Stories of Real Indian Heroes who Courted Death for India
On the occasion of Republic Day, author Rachna Bisht recalls for City
Express, memories of her meetings with the three surviving winners of
Param Veer Chakra who will be marching on Rajpath today, their medals
proudly pinned on their chests. On republic day, three soldiers in the Indian Army will wear the Param
Veer Chakra; a gallantry award that the President also gets up to
salute.
And he will do it this Republic Day too when Subedar Major (Honorary
Captain) Bana Singh, PVC; Subedar Sanjay Kumar, PVC; and Subedar
Yogender Yadav, PVC, lead the parade down Rajpath to the sound of
marching bands, stomping boots, fluttering paper flags and cheering
citizens of the world’s largest democracy.
Today also happens
to be the day when Shoorveer- Param Veer Chakra Vijetaon Ki Kahaniyan,
the Hindi translation of my book The Brave- hits the stands.
In
all the wars it has fought since independence; right from the marauding
Lashkars of 1947 to the tragic unprepared event of 1962 to the glorious
victory of 1965 to the heroics of the young officers of Kargil who
walked up treacherous mountains with Insas rifles, unflinching in the
face of flying enemy bullets; India has recognised 21 Param Veers - the
bravest of the brave.
Most of these heroes did not come back alive
from the battlefield but we still have with us three who did. Which
makes their presence at the parade even more special and the fact that
we know who they are and what they did even more important.
The bravest of the brave
Subedar Major (Honorary Captain) Bana Singh, fought a battle at 21,153
feet in Siachen, where men find it difficult even to breathe, and pushed
back Pakistani intruders.
Subedar Yogender Yadav, defeated
death and crawled his way back to warn his battalion of Pakistani
presence, with 15 bullets lodged in his body, his mangled arm twisted
and tucked into his belt and Subedar Sanjay Kumar pulled out blazing
enemy machine guns with his bare hands so that his men could stage an
attack.
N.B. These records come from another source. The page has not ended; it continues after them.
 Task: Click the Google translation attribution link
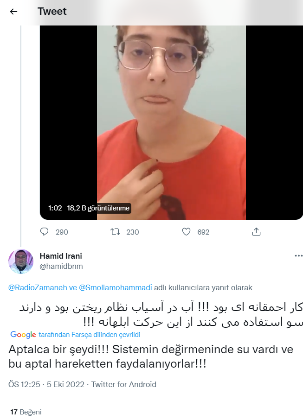pyautogui.click(x=75, y=335)
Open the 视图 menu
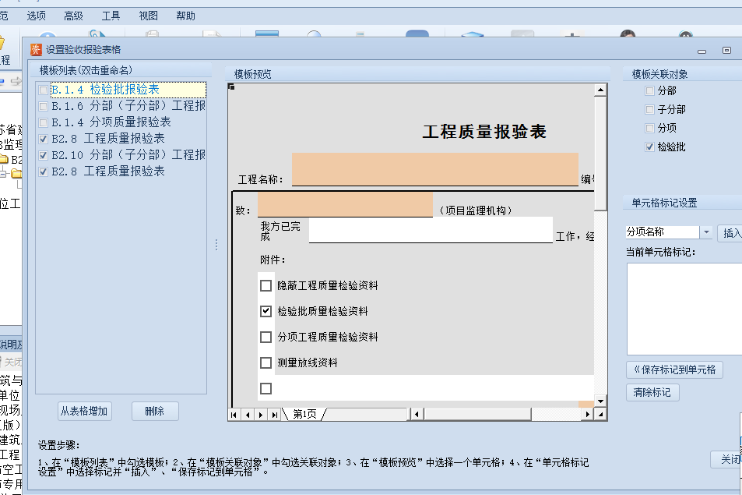The width and height of the screenshot is (742, 495). 148,16
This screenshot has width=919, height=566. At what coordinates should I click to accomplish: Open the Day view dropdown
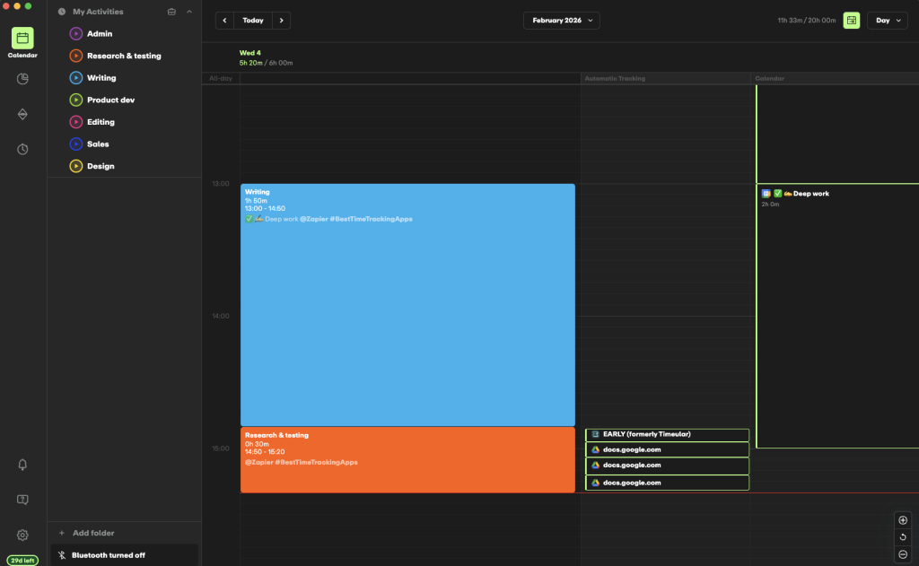(x=889, y=20)
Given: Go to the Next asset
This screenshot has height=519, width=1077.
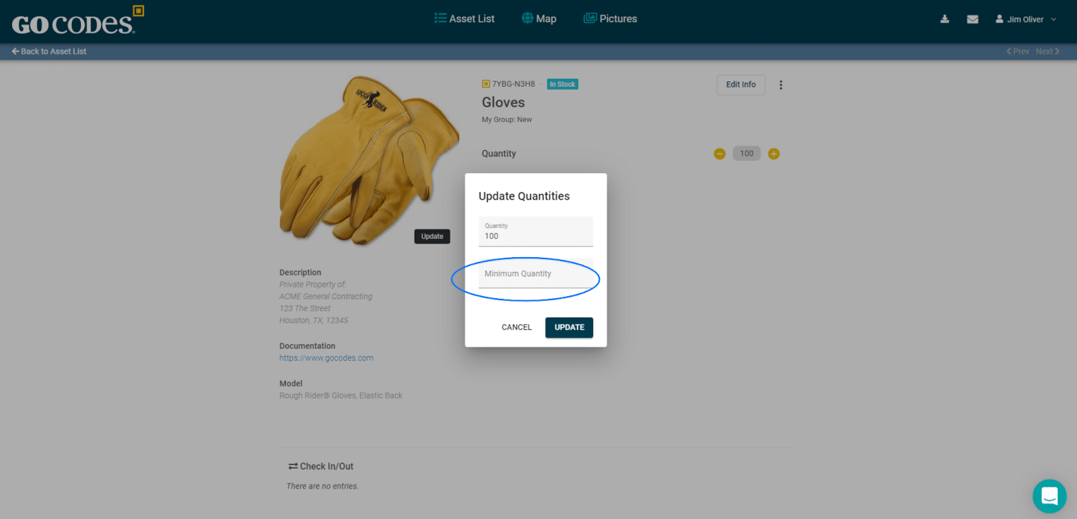Looking at the screenshot, I should pos(1047,51).
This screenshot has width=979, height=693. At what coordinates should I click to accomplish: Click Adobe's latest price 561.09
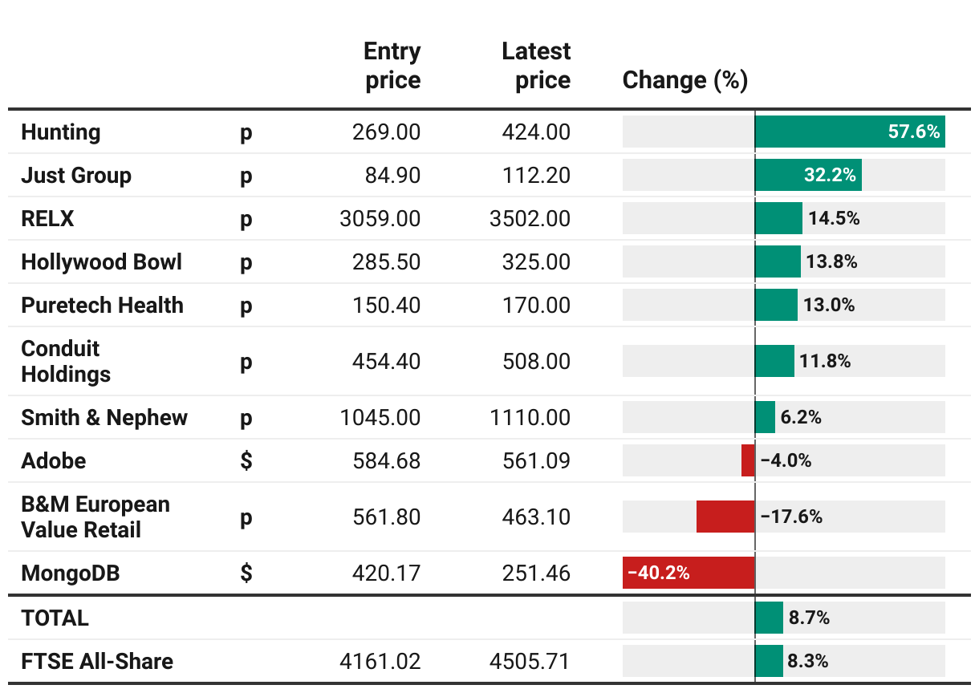537,461
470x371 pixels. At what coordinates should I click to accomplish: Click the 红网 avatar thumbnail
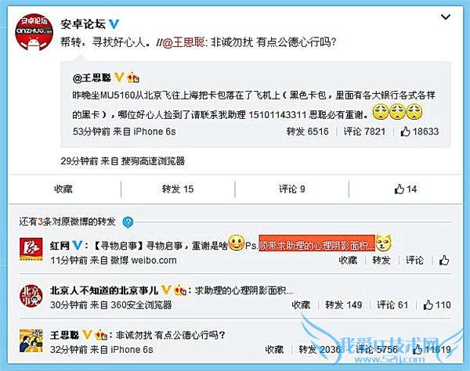31,249
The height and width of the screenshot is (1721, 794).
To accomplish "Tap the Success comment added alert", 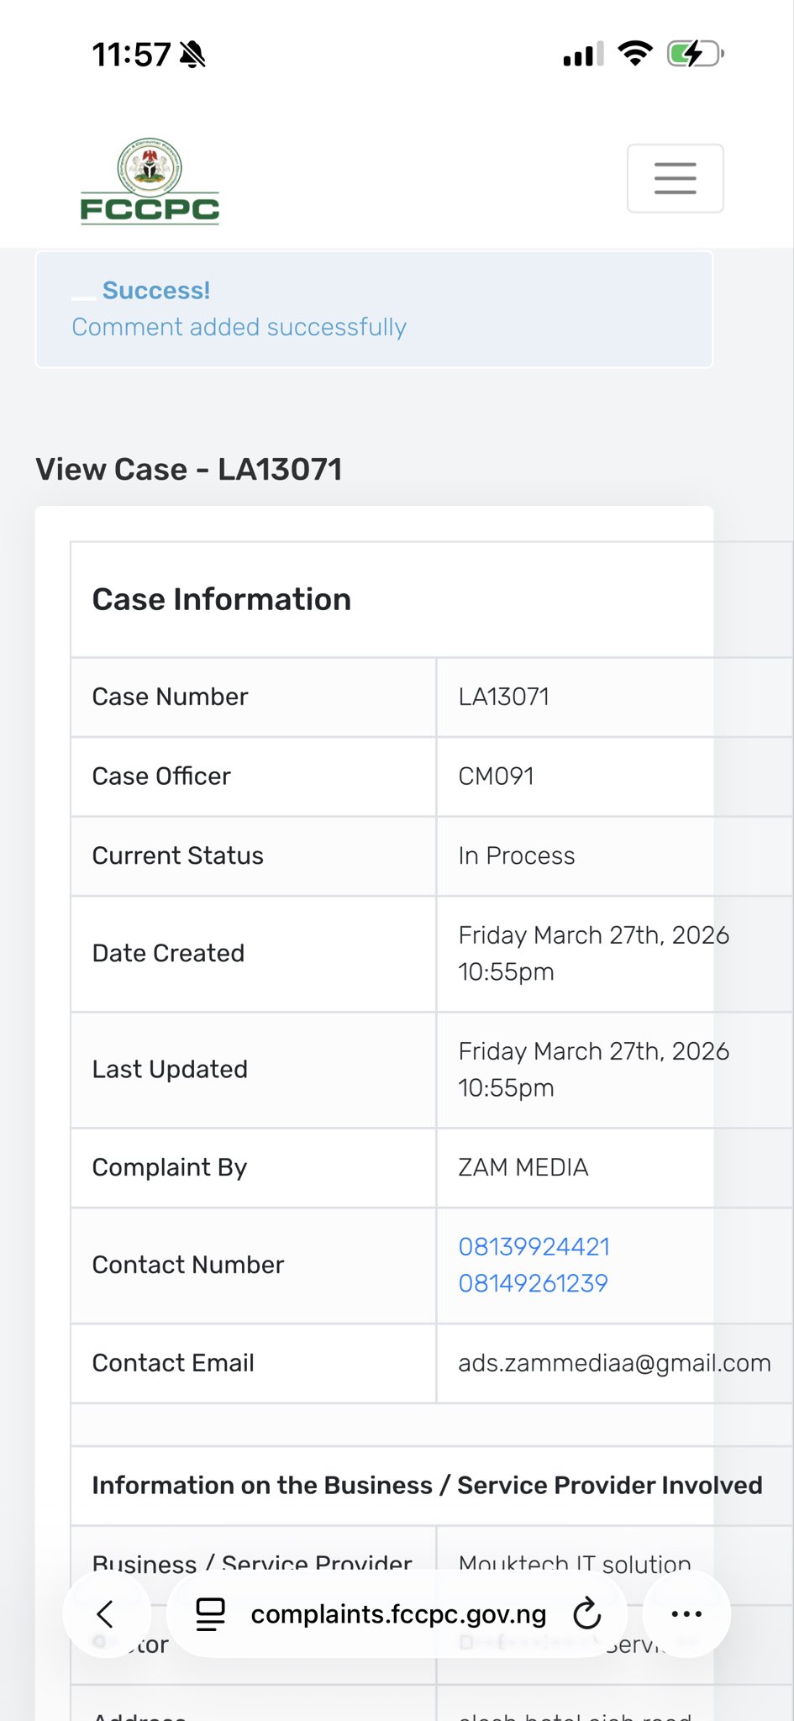I will pos(374,309).
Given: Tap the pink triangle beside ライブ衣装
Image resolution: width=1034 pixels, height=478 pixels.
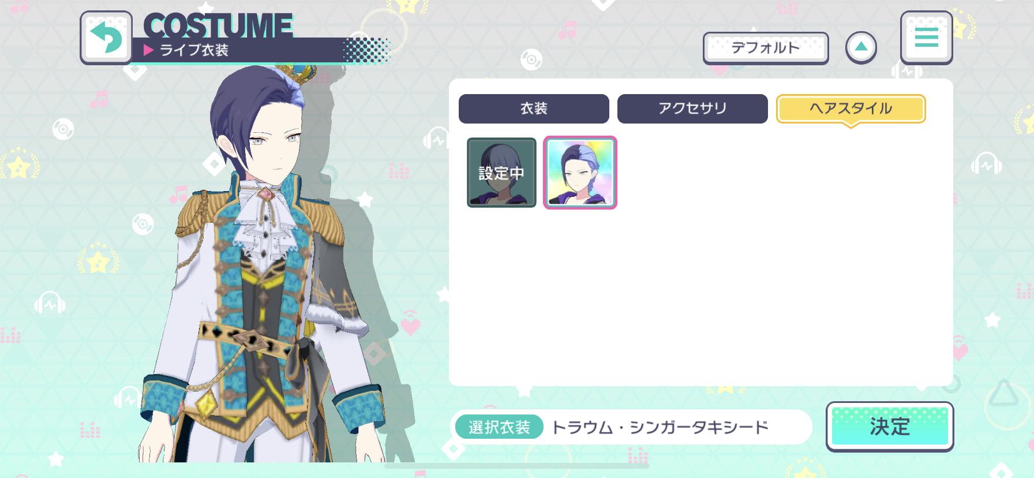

And yet each time I expressed respect for their acts of bravery
all three told me the same thing: “It was our job; any soldier in our
place would have done the same.”
What I’d like to say about the 21
PVCs whose stories I was fortunate enough to get an opportunity to
write, is that they were brave men; just as every soldier is who goes to
the battlefield knowing that he might not come back.
The danger seeker
But
if you ask me to pick one who came closest to my heart, it will have to
be Capt Manoj Pande, PVC, who died at 24 years of age outside the last
bunker of Khalubar with his khukhri still in his hand.
Manoj came
from a poor family. When I interviewed his mother, she told me (breaking
into tears so many times) how he would not ask for new copies till he
had used up every bit of space on his notebooks; how he would darn his
clothes and never demand new ones since he knew his father was poor; how
he begged her to buy him a flute at a fair when he was three and which
he played tunes on till the time he left for Kargil never to return. Yet
he always wanted to be a soldier. During his stint at Siachen, he asked
to be sent to the toughest post; during the Kargil war he performed one
act of bravery after another.
He was amongst the first troops to reach there and would often climb up icy mountains using socks as gloves. He
put his life at risk to retrieve the bodies of fellow soldiers. He
performed these unparalleled acts of bravery one after the other, not
because he was looking for a reward but because he was born brave.
His
story convinced me that heroes don’t become heroes on the battlefield;
they are heroes since childhood; the battlefield just becomes a place
where this is proved in the eyes of the world.
Children need to be
exposed to the stories of these brave soldiers so they can find role
models for sacrifice in a generation increasingly turning materialistic.